Helena Hilda Butterfield v. Immigration and Naturalization Service of the United States
This text of 409 F.2d 170 (Helena Hilda Butterfield v. Immigration and Naturalization Service of the United States) is published on Counsel Stack Legal Research, covering Court of Appeals for the D.C. Circuit primary law. Counsel Stack provides free access to over 12 million legal documents including statutes, case law, regulations, and constitutions.
Opinion
Petitioner, a citizen of Great Britain born in India of English parents, entered the United States on January 8, 1962, as a nonimmigrant visitor authorized to stay until July 7,1962. After she remained past the latter date, a deportation proceeding was conducted before a special inquiry officer pursuant to Section 242(b) of the Immigration and Nationality Act. 1 Determining in that proceeding that petitioner was a deportable alien, the special inquiry officer, on March 22, 1963, entered an order extending to petitioner the option of voluntary departure in lieu of deportation, 2 but providing, in the event that she did not utilize that privilege, for her deportation to Great Britain. Petitioner did not avail herself of an administrative appeal from the deportation order to the Board of Immigration Appeals, 3 nor did she voluntarily depart.
On January 17, 1966, petitioner filed with the local district director of the Immigration and Naturalization Service a petition pursuant to Section 203(a) (3) of the Act seeking a third preference professional classification for quota immigration purposes. 4 On January 10, 1967, after an investigation, reclassification was denied. This ruling was appealed to the regional commissioner 5 who, on March 3, 1967, affirmed the district director’s decision. Thereafter, on March 9, 1967, the district director notified petitioner to surrender on March 23, 1967, for deportation as required by the outstanding deportation order.

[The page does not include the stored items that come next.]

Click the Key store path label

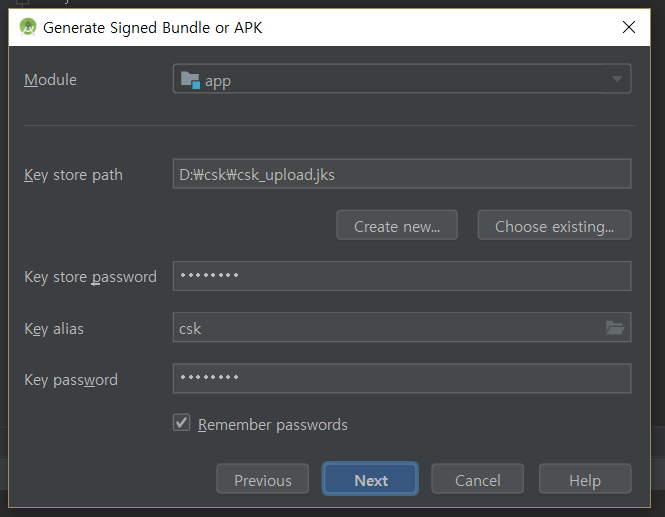click(73, 175)
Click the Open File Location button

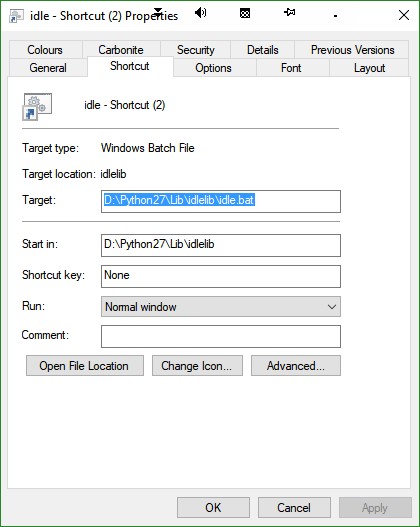[85, 366]
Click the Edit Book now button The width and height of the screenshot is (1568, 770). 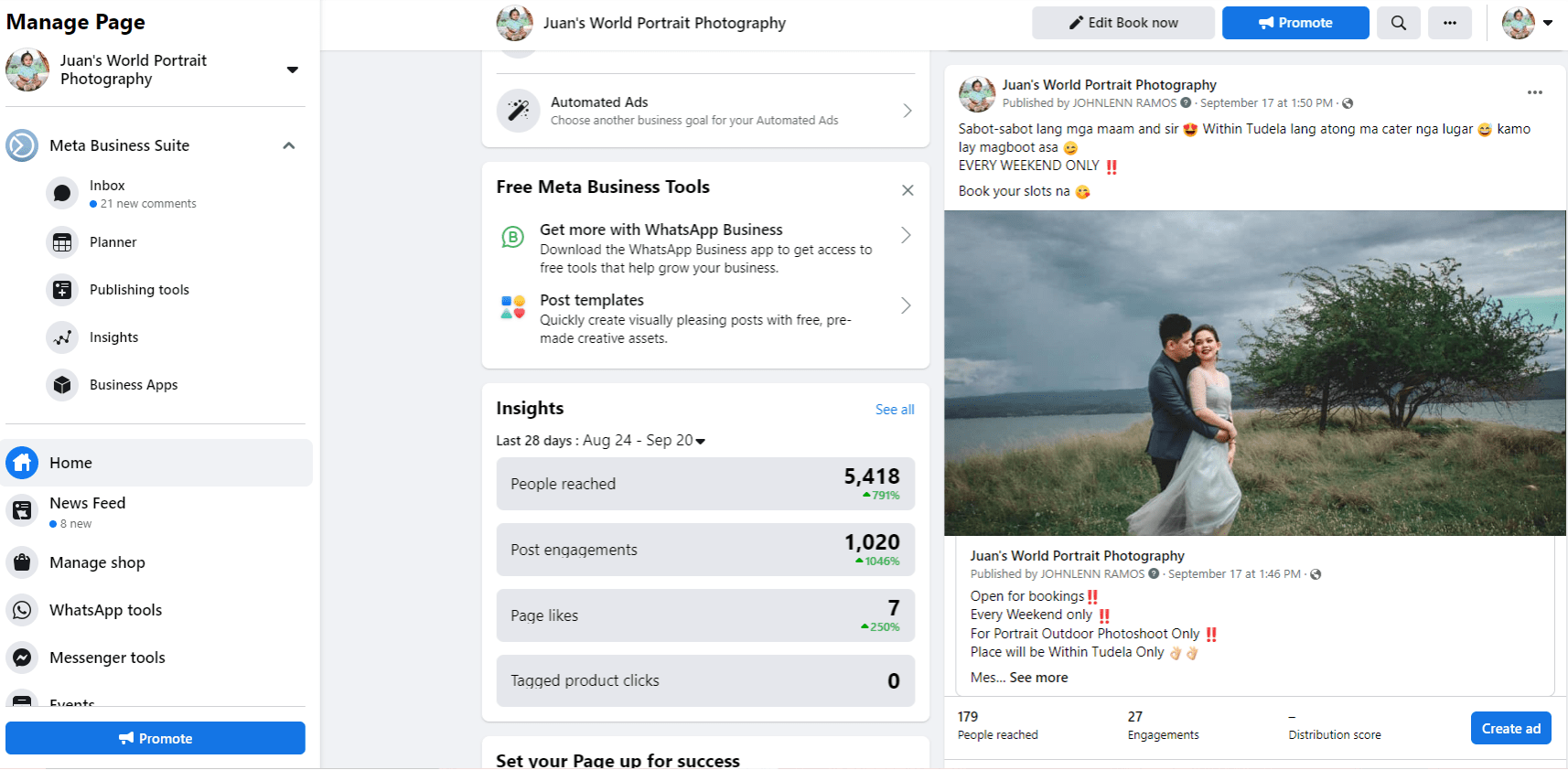coord(1122,23)
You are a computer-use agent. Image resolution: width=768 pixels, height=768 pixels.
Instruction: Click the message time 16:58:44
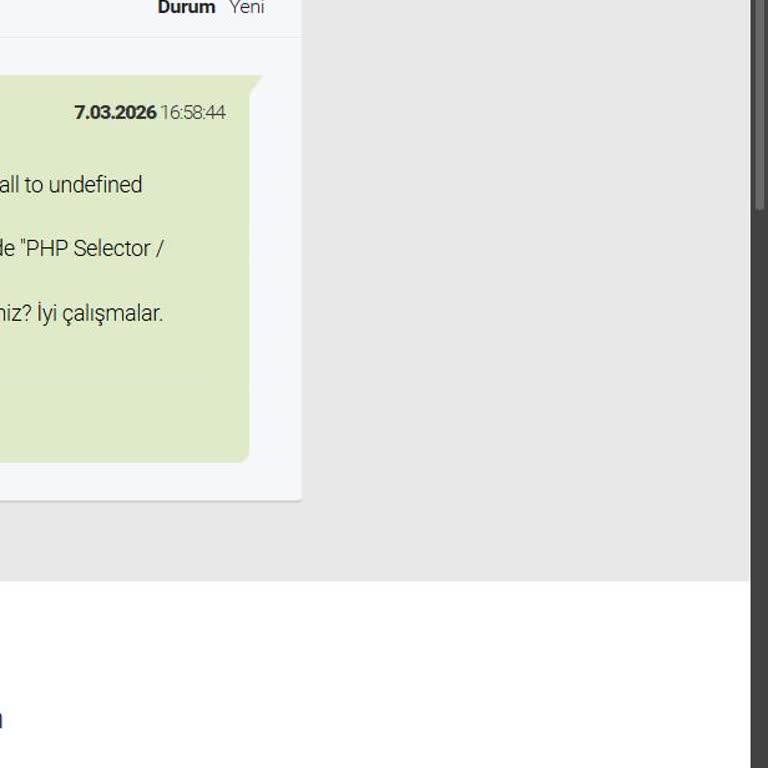pos(193,113)
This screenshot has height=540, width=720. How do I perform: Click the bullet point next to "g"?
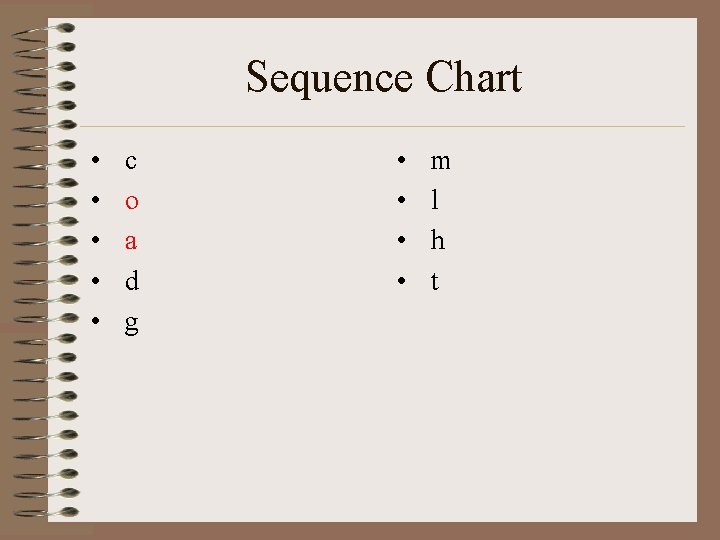[92, 323]
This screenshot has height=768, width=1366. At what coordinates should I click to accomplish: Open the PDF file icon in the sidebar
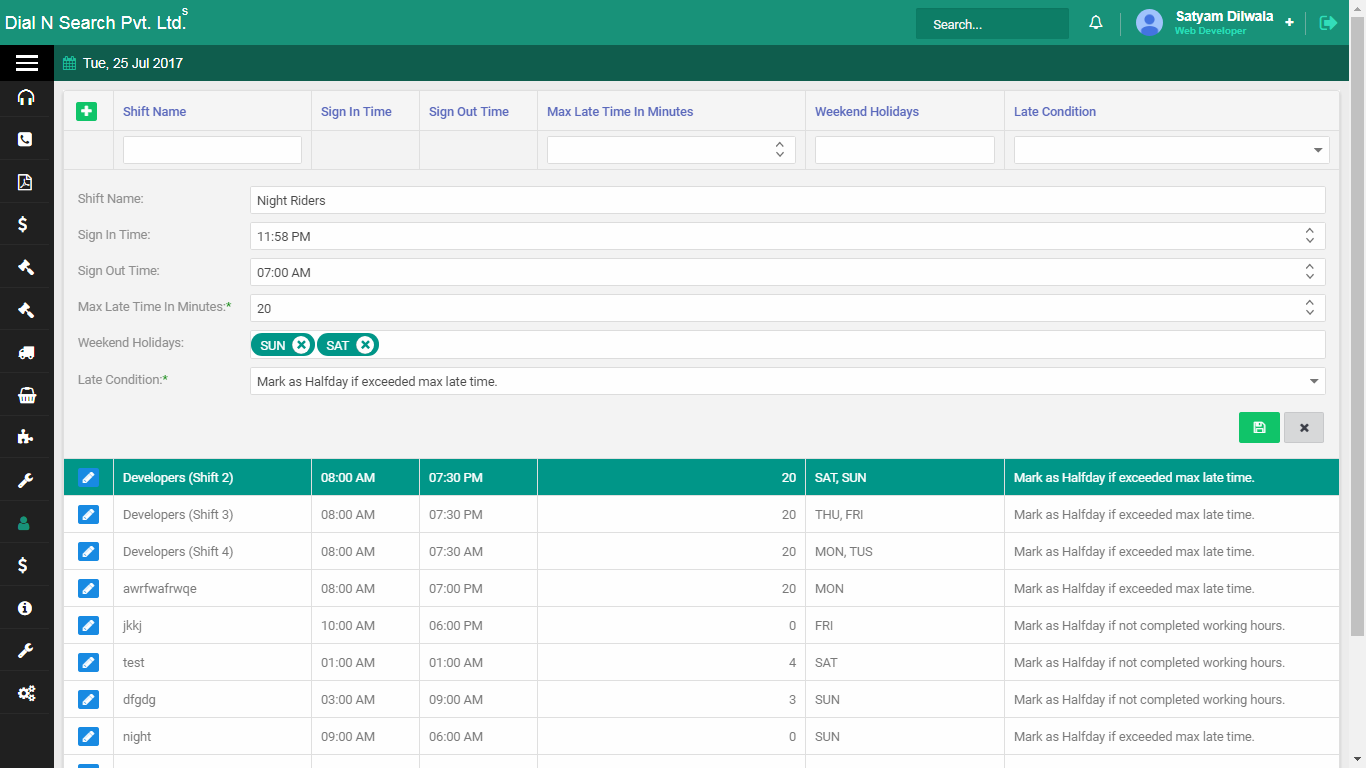pos(26,182)
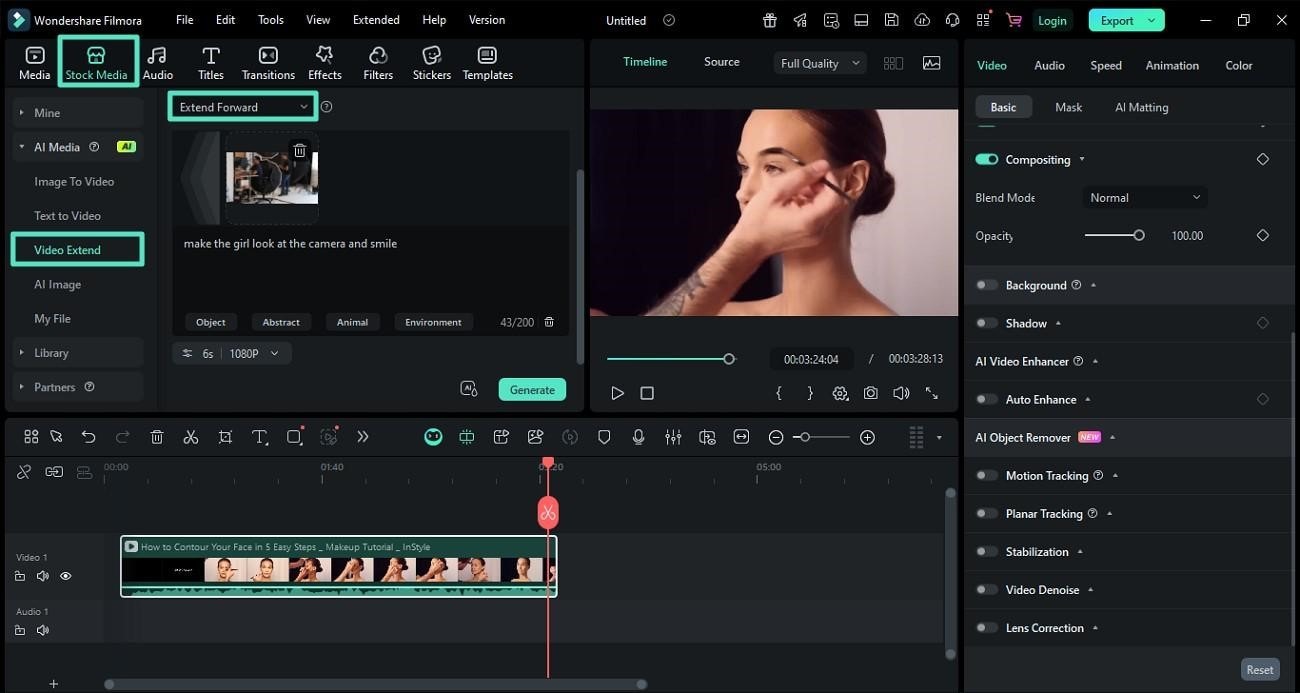The image size is (1300, 693).
Task: Turn on Stabilization
Action: point(986,551)
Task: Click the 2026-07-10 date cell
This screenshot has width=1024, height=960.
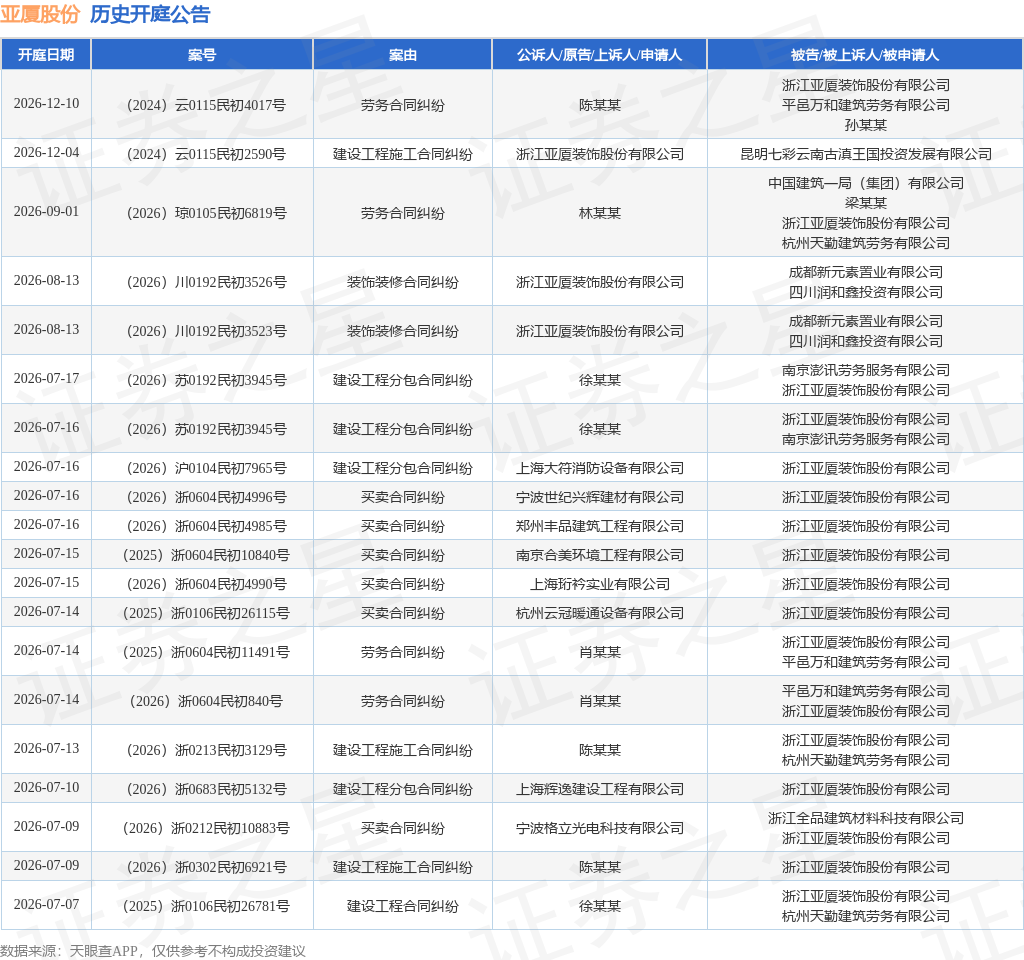Action: 46,788
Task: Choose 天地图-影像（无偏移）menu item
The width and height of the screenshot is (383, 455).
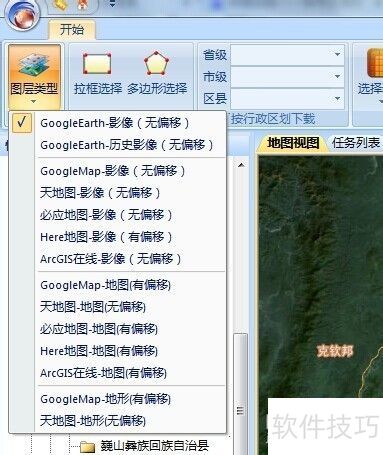Action: [100, 193]
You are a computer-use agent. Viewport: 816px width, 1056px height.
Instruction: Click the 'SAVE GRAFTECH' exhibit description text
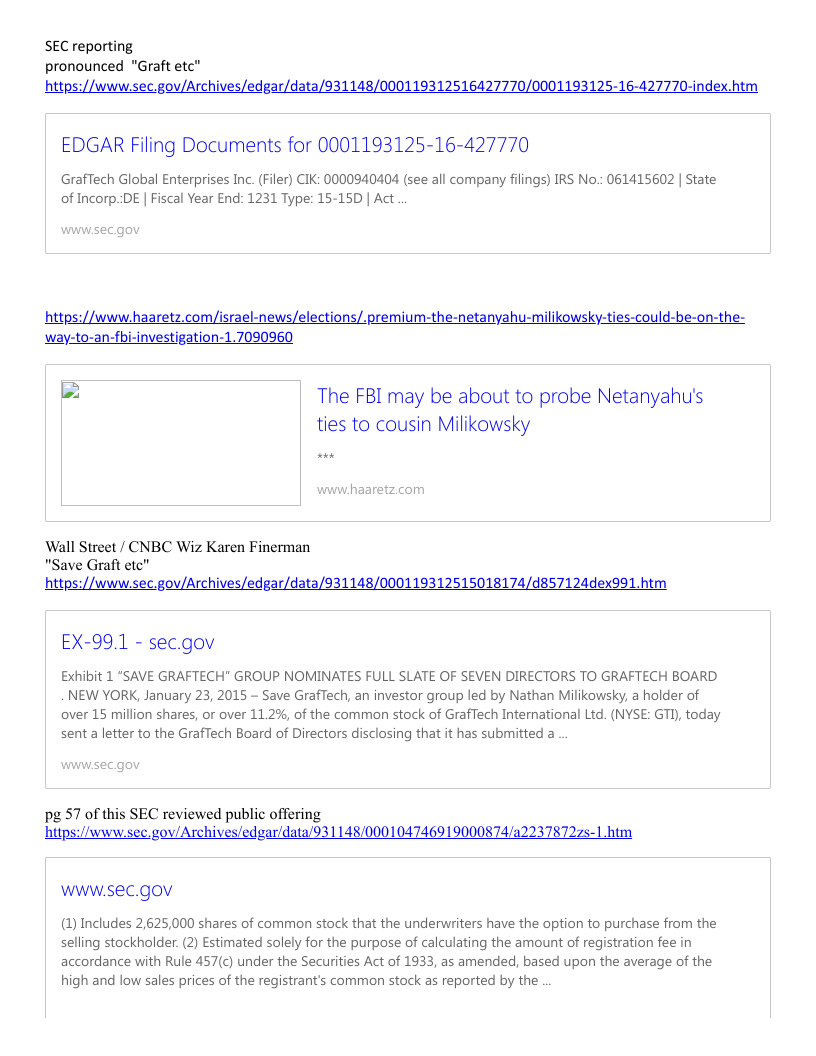coord(390,704)
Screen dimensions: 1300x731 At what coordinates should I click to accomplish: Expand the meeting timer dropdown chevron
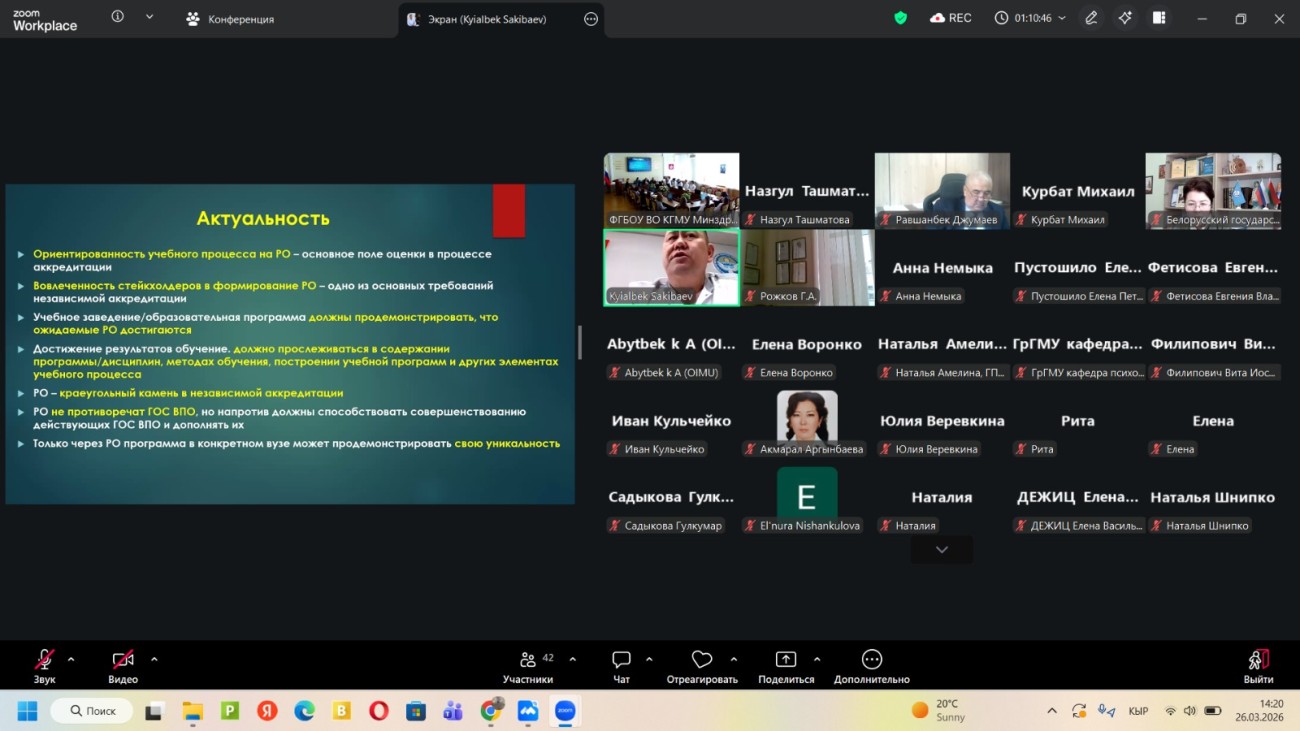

Petitioner then solicited judicial relief. Acting pro se, 6 on March 22, 1967, she filed a petition in the District Court for the District of Columbia 7 and on March 27, 1967, a similar petition in this court. 8 *172 While the petition addressed to us seeks review of “the order * * * denying suspension of deportation,” the administrative record discloses no application for a suspension of deportation 9 made during the course of the deportation proceeding. And since the allegations of the petition focus not upon that proceeding or its terminal order, but gather upon the merits of the rejected application for a third preference classification, 10 the quoted language can meaningfully refer only to the order denying reclassification in regard to its negative effect upon the existent order of deportation. 11
Our jurisdiction in this case is to be found, if at all, in Section 106(a) of the Act. 12 That section directs that the review procedures specified in the Administrative Orders Review Act 13 “shall apply to, and shall be the sole and exclusive procedure for, the judicial review of all final orders of deportation heretofore or hereafter made against aliens * * * pursuant to administrative proceedings under section 242(b) of this Act * * On the other hand, “[i]n situations to which the provisions of § 106(a) are inapplicable, the alien’s remedies would, of course, ordinarily lie first in an action brought in an appropriate district court.” 14 Concern as to our authority to entertain the petition for review heightened upon rendition of the Supreme Court’s recent decision in Cheng Fan Kwok v. Immigration and Naturalization Service. 15 In consequence, we sua sponte extended to the litigants the opportunity to present memoranda and oral argument on that question. 16 And now, after mature consideration of the problem, we conclude that the petition must be dismissed for lack of jurisdiction.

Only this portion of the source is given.